Hubierais sido vosotros quienes, de ser ellos correctos, los habríais
dejado en la calle con sus hijos. Esto es indigno e indignante. Un
buen alumno lo es aun con un mal programa, un mal profesor, una
mala universidad y un mal ministro. En vez de querer reformar
personas y cosas, pensad si no es mejor que os reforméis vosotros;
en este caso, poco importará que las personas y las cosas se
reformen o no. Un alumnado digno, consciente de lo que debe exigir
y tolerar, deseoso de servir a sus semejantes, ávido de sobresalir en
las ciencias, las artes y las letras, aplicado a enaltecer y prestigiar el
nombre de argentinos, decididos a terminar con los traidores a la
patria y al honor, arrasará con todos los obstáculos que halle en su
camino, y no a gritos sino a sangre y fuego. Pero si hace juego de
tahúres, si se beneficia con la ruina del país y con el
embrutecimiento de sus ciudadanos, ¿para qué quiere blanquear las
aulas?

   Algunos de vosotros me han preguntado si era yo contrario a la


enseñanza obligatoria y gratuita, porque no transijo con lo que
cuesta poco. Les respondí: soy contrario a la enseñanza gratuita en
las universidades, donde por lo general sólo estudian los hijos de
los ricos (yo era pobre y no pude estudiar allí), y que hacen su
doctorado a expensas de las sirvientas, de los repartidores de
carne, de los vendedores de zapatos, casi todos sin estudios
primarios. Creo que el Estado (el consumidor contribuyente) debe
sufragar la enseñanza primaria y secundaria, laica y eficiente; creo
que deben habilitarse carreras técnicas que capaciten para enseñar
y ejercer profesiones liberales. Pero no quiere que el abogado, el
ingeniero, el militar de grado, el obispo, se condecoren con el
esfuerzo del pobre y del ignorante. Pues todo eso es muy poco
democrático y yo lo soy de corazón y no de mesa servida.
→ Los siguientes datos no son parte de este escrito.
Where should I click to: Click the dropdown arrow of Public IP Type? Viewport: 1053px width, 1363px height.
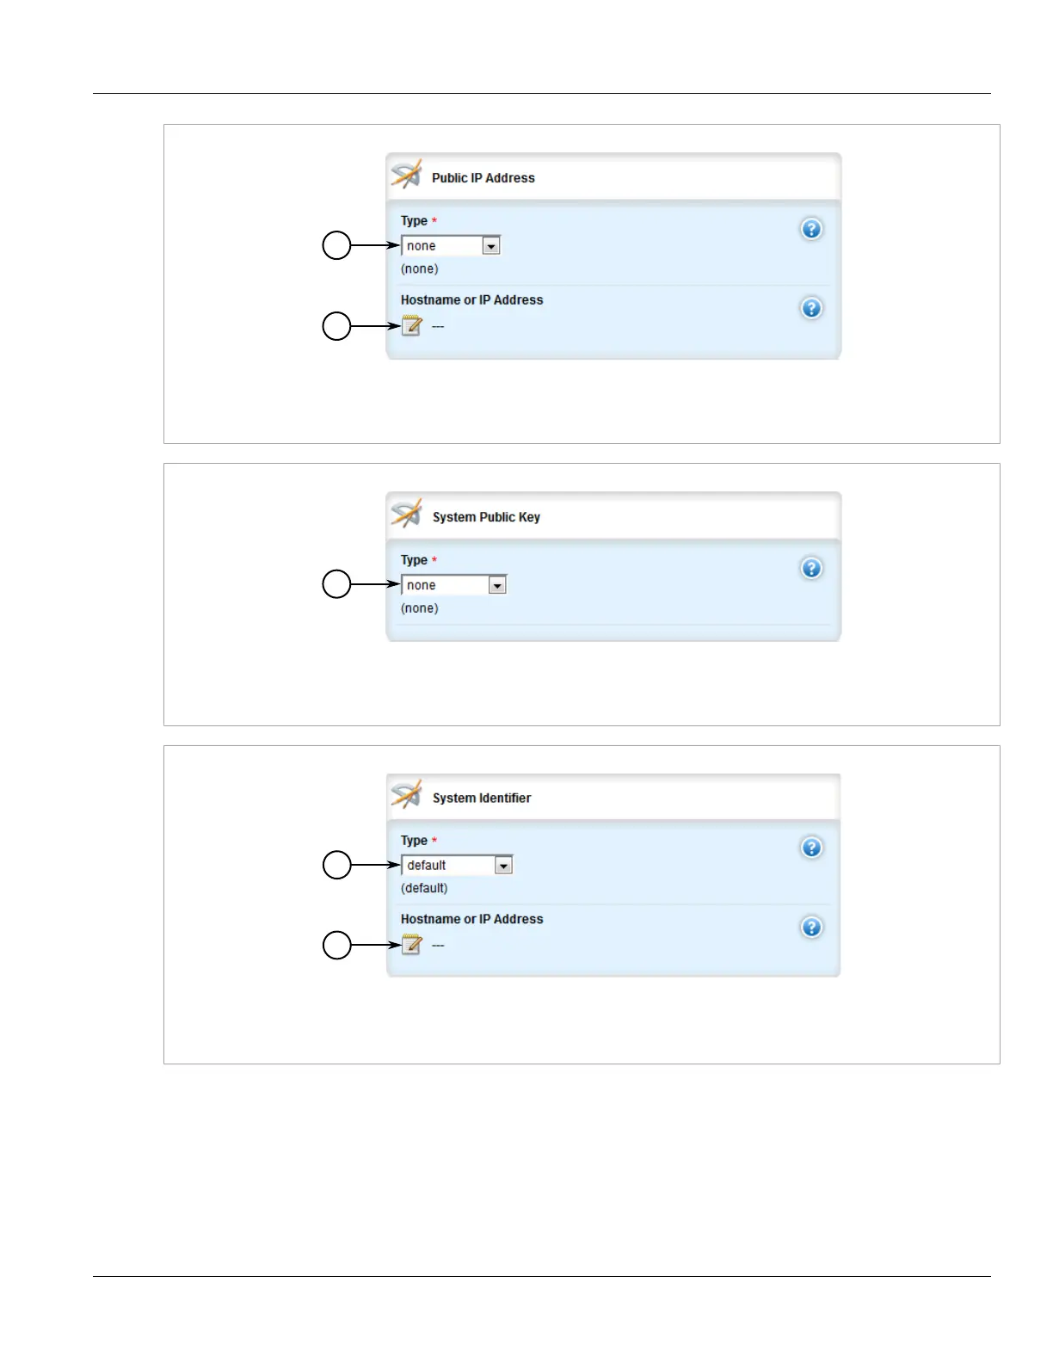[491, 246]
   No penséis en fruslerías; pensad en lo esencial. Pensad que sois


estudiantes porque debéis estudiar y porque estudiáis a conciencia.
Desarrollad vuestra inteligencia para que todos vuestros
compatriotas nos enorgullezcamos de vosotros y no para que nos
avergoncemos. Cuando seáis superiores a los programas, a los
métodos y a las disciplinas –y es muy fácil-, cuando exijáis más
exigencia y seáis capaces de señalar al mal profesor sus yerros, al
mal decano sus fallas, al mal ministro sus errores, entonces
comprenderéis que ser estudiantes es un privilegio: el de
pertenecer a una de las clases que viven con holgura y al mismo
tiempo comprenderéis vuestra inmensa responsabilidad. Advertiréis
con alegría que estudiar no es una obligación sino un amor tan
casto y tan exigente, tan imperativo y suave que ni la vida vale lo
que él.

   Entonces yo emplearé con vosotros un tono menos severo,


aunque me exijáis más rigor.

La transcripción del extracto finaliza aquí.